### Text segment
== Segment start ==

BAE Systems awarded Phase II Urban Reasoning and Geospatial Exploitation Technology contract.

Mark Rutherford
The military establishment's ever increasing reliance on technology and whiz-bang gadgetry impacts us as consumers, investors, taxpayers and ultimately as the defended. Our mission here is to bring some of these products and concepts to your attention based on carefully selected criteria such as importance to national security, originality, collateral damage to the treasury and adaptability to yard maintenance-but not necessarily in that order. E-mail him at markr@milapp.com. Disclosure.
Mark Rutherford
2 min read

DARPA is spending millions of dollars to identify trash cans, which may have raised a few eyebrows, except these and other common urban objects could in the course of today's combat missions prove to be tactically significant.

BAE Systems received a $7.1 million contract to work on Phase II of the Urban Reasoning and Geospatial Exploitation Technology (URGENT) program, which is designed to improve the quality and timeliness of geospatial intelligence U.S. troops receive when facing enemy threats in urban environments.

This phase of the program's goal will be to "develop a 3D reasoning engine to query over object shapes, locations, and classifications for rapid urban mission planning, mission rehearsal, and situation analysis," according to DARPA.

DARPA's contention is that since target recognition in urban environments is so far removed from what soldiers have historically focused on, i.e. military objects such as tanks and armored personnel carriers, that the need to preemptively identify urban objects has become an important requirement.

That's going to be news to veterans of Chechnya, Hue, and Sarajevo.

Still, the reasoning is that tanks and cannons have unique signatures and were usually positioned in relatively isolated areas away from civilians and that's not so with today's asymmetric threats, where troops are forced to engage enemy combatants in cities with large civilian populations.

"Even the most common urban objects can have tactical significance: trash cans can contain improvised explosive devices, doors can conceal snipers, jersey barriers can block troop ingress, roof tops can become landing zones, and so on," hence the need for an all-knowing system.

BAE contribution will be to fuse Light Detection, and Ranging and Geographic Information Systems' data to automatically detect and classify an urban object's attributes, function and geospatial features, company officials said.

The BAE team has already developed "a system that combines a suite of complementary feature extraction and matching algorithms with higher-level inference and contextual reasoning to detect, segment, and classify urban entities of interest in a fully automated fashion."

Next up could be the market to identify domestic urban threats-like errant shopping carts and guys with squeegees.

== Segment end ==

### List of tasks
• a. Rewrite the text on BAE Systems' URGENT contract, beginning at the words "DARPA is spending" and stopping after "be tactically significant.", with "eyebrows" replaced by "questions".
• b. Answer these questions using the text on BAE Systems' URGENT contract:
(i) What was the dollar value of the contract BAE Systems received?
(ii) According to the quoted statement, what can doors conceal?
(iii) Which two kinds of data will BAE fuse?
• c. Using the text on BAE Systems' URGENT contract, explain why DARPA considers it necessary to identify urban objects ahead of time.

Excerpts from a dataset:

== Segment start ==

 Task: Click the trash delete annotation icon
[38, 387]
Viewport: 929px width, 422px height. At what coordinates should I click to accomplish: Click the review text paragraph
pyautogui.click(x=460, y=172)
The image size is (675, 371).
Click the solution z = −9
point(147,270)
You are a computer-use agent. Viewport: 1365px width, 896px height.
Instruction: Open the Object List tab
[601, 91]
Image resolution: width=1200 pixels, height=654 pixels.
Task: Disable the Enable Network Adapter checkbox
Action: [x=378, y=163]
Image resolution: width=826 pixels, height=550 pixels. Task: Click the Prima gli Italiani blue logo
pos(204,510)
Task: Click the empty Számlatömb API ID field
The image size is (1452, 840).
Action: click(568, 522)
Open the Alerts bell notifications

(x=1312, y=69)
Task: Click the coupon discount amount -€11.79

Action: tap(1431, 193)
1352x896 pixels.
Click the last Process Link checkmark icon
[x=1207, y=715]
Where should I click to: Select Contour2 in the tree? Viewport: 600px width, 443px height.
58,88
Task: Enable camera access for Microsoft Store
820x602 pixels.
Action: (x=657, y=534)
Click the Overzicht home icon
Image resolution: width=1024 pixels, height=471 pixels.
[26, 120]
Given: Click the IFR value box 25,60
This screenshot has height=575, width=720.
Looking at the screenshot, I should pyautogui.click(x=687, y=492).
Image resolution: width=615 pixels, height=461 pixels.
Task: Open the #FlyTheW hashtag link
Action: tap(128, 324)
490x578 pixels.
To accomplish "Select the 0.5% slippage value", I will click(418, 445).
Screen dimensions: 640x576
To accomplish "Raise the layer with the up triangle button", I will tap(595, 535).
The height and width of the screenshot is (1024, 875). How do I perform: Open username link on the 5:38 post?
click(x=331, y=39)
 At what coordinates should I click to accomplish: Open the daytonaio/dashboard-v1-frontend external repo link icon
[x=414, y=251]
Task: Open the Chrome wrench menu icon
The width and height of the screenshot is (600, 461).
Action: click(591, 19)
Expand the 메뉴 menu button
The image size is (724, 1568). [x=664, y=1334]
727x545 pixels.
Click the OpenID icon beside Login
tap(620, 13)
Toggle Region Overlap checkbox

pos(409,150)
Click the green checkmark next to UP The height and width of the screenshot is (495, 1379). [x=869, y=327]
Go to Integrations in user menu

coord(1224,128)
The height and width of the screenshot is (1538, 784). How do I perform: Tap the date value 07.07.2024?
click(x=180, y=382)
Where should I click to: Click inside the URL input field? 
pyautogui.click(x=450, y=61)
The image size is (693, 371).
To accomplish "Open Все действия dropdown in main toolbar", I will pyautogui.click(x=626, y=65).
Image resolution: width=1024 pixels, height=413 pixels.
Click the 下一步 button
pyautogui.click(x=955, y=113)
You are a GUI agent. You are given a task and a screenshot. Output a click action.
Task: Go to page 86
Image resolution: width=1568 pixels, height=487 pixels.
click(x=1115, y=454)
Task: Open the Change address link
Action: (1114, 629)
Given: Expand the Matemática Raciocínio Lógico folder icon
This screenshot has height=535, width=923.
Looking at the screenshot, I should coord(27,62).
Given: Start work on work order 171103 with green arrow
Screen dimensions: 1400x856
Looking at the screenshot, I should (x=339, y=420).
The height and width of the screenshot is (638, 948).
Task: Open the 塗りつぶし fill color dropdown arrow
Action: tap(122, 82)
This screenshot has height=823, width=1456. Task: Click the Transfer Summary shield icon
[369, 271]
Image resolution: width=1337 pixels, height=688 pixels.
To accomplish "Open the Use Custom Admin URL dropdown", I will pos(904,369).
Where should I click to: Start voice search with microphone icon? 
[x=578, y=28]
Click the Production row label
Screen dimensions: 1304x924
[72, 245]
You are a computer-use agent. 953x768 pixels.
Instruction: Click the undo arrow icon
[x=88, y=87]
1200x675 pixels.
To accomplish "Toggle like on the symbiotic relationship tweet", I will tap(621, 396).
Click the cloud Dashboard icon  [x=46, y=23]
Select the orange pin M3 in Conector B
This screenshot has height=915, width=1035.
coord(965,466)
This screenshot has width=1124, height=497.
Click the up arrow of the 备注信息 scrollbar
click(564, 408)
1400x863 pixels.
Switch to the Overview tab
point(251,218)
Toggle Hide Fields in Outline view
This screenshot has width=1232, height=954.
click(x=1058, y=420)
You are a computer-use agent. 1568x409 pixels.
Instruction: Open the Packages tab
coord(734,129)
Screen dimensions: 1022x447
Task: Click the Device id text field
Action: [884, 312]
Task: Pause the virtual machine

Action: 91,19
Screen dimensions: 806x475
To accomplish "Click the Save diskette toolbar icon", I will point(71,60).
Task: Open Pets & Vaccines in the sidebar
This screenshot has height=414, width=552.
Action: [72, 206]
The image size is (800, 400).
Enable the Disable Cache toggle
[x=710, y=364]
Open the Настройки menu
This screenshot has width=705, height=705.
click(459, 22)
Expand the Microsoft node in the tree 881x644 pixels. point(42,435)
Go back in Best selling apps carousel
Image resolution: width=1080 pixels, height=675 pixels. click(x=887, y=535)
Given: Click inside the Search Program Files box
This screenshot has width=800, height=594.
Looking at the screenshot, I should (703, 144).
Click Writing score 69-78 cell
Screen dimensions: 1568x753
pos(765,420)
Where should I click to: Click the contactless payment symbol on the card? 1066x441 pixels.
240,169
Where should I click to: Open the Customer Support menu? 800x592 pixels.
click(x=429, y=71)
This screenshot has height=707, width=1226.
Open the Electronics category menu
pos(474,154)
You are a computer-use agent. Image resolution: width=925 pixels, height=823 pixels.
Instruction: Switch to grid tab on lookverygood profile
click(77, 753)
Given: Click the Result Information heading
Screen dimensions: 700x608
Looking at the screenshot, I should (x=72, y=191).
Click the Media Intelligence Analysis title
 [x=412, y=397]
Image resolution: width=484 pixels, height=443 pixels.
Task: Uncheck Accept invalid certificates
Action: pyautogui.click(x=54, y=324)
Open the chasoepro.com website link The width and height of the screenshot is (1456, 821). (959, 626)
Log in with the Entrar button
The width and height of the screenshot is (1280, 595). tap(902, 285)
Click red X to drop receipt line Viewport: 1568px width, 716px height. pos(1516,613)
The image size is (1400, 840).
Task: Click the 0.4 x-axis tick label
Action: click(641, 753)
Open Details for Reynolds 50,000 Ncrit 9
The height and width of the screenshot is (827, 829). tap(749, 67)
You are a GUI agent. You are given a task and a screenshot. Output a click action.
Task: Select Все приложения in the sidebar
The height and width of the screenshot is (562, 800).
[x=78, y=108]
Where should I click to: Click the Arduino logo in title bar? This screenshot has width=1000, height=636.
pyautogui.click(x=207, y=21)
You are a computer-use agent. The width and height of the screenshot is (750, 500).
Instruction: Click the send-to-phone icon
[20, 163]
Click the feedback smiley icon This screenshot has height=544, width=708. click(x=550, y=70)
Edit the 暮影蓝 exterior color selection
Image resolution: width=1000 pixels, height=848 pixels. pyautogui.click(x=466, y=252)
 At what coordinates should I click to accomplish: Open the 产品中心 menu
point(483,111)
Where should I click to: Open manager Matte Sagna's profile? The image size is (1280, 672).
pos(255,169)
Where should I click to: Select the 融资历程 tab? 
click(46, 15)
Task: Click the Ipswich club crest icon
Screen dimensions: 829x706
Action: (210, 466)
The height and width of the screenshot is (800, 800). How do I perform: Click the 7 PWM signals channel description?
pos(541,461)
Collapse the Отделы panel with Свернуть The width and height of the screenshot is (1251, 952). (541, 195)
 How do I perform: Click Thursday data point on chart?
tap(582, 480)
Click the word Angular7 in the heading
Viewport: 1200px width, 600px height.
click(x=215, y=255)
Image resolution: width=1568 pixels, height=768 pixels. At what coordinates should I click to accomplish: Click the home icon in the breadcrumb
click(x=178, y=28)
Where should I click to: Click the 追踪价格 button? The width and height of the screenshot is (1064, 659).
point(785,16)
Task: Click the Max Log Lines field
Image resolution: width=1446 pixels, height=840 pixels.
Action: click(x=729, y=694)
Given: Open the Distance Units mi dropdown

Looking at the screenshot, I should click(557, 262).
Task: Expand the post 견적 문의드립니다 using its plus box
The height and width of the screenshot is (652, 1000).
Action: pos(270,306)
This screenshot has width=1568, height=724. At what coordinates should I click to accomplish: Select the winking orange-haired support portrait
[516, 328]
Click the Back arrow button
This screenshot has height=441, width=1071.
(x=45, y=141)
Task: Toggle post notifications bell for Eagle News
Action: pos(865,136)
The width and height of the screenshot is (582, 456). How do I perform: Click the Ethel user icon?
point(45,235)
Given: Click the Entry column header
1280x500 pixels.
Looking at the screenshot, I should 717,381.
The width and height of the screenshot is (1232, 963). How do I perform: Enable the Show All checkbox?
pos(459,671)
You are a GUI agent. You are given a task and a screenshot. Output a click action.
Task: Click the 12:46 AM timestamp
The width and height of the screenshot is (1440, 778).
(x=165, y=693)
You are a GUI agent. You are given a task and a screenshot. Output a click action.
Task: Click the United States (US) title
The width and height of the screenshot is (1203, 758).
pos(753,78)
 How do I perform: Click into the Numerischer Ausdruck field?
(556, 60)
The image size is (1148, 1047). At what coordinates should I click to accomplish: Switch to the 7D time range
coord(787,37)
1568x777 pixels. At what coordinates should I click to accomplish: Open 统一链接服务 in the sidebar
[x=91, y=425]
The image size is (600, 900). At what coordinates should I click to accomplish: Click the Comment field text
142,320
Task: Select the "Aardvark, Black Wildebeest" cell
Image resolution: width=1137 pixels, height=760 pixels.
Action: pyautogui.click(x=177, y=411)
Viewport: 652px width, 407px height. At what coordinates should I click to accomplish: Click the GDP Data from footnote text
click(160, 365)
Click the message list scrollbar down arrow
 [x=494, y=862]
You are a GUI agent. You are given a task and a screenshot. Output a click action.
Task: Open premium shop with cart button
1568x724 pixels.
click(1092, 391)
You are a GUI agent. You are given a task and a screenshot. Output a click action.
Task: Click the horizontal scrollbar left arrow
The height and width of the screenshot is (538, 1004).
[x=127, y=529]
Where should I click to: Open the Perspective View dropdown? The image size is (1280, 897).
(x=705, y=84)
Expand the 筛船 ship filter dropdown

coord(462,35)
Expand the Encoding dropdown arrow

== Segment end ==

### Results for each task
• a.
DARPA is spending millions of dollars to identify trash cans, which may have raised a few questions, except these and other common urban objects could in the course of today's combat missions prove to be tactically significant.

• b.
(i) $7.1 million.
(ii) Snipers.
(iii) Light Detection and Ranging data and Geographic Information Systems data.

• c. In the past, soldiers focused on military objects such as tanks and cannons. Those objects had unique signatures and were usually positioned in relatively isolated areas away from civilians. Today's asymmetric threats force troops to fight in cities with large civilian populations, where even common objects can be tactically significant.